### TASK TO COMPLETE:
Apart from the images, reproduce all of the data word for word.

### GIVEN RECORDS:

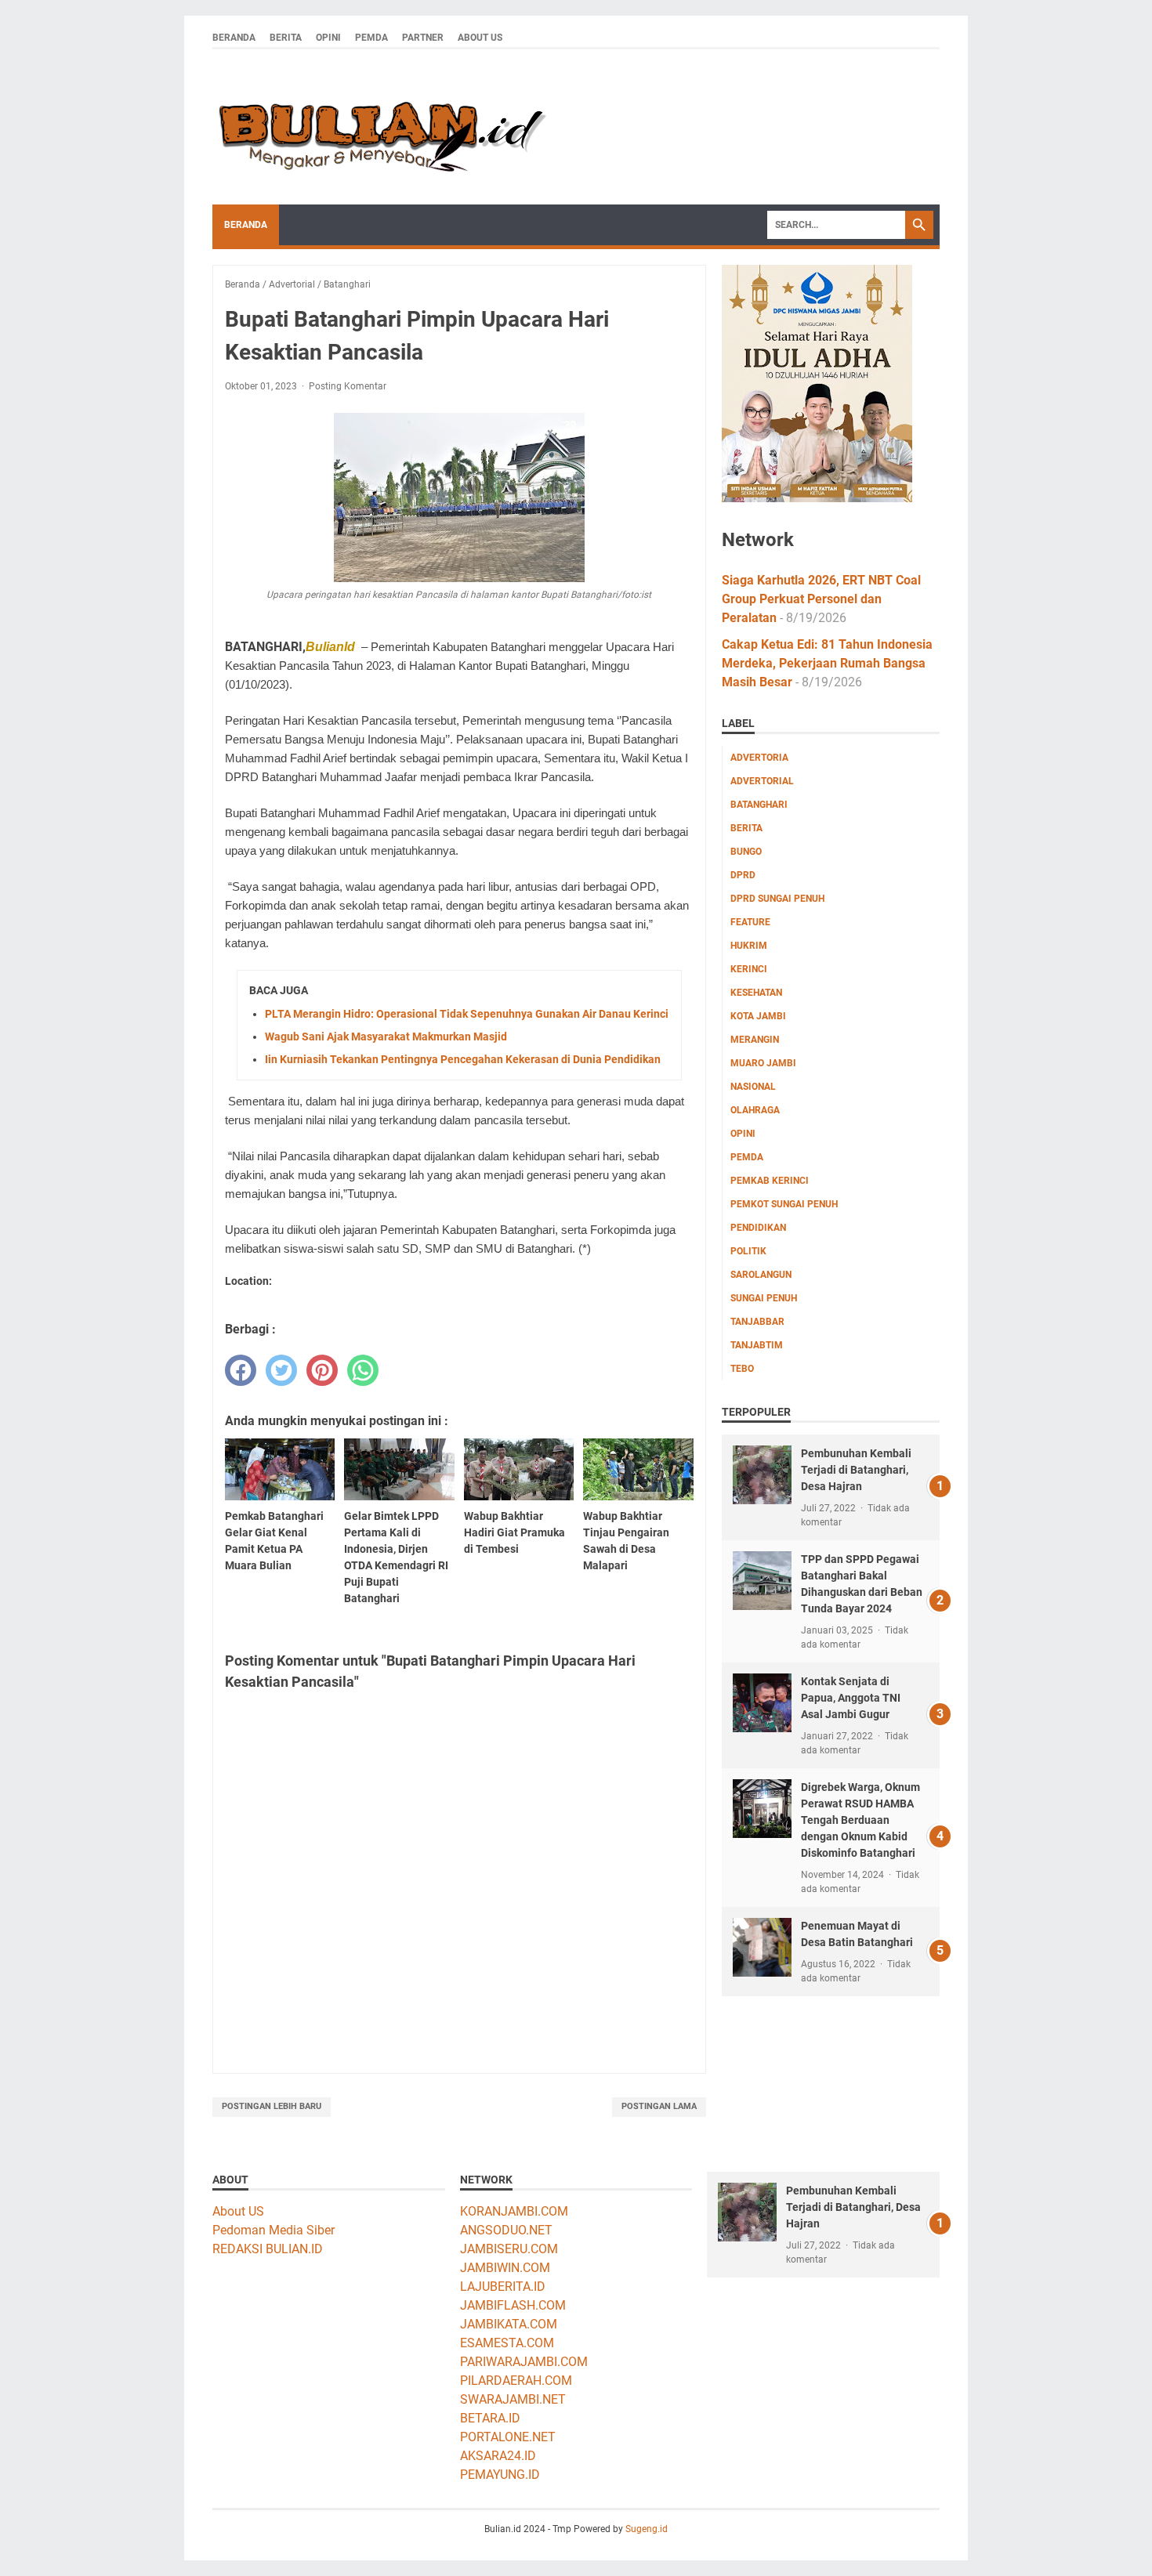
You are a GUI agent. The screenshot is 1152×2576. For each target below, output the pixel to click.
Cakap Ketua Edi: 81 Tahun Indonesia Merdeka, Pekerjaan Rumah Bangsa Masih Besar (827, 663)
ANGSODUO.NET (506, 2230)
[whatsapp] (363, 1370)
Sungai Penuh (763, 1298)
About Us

### FINAL ANSWER:
You are a GUI agent. The screenshot is 1152×2576. For each target below, output the pixel to click.
Cakap Ketua Edi: 81 Tahun Indonesia Merdeka, Pekerjaan Rumah Bangsa Masih Besar (827, 663)
ANGSODUO.NET (506, 2230)
[whatsapp] (363, 1370)
Sungai Penuh (763, 1298)
About Us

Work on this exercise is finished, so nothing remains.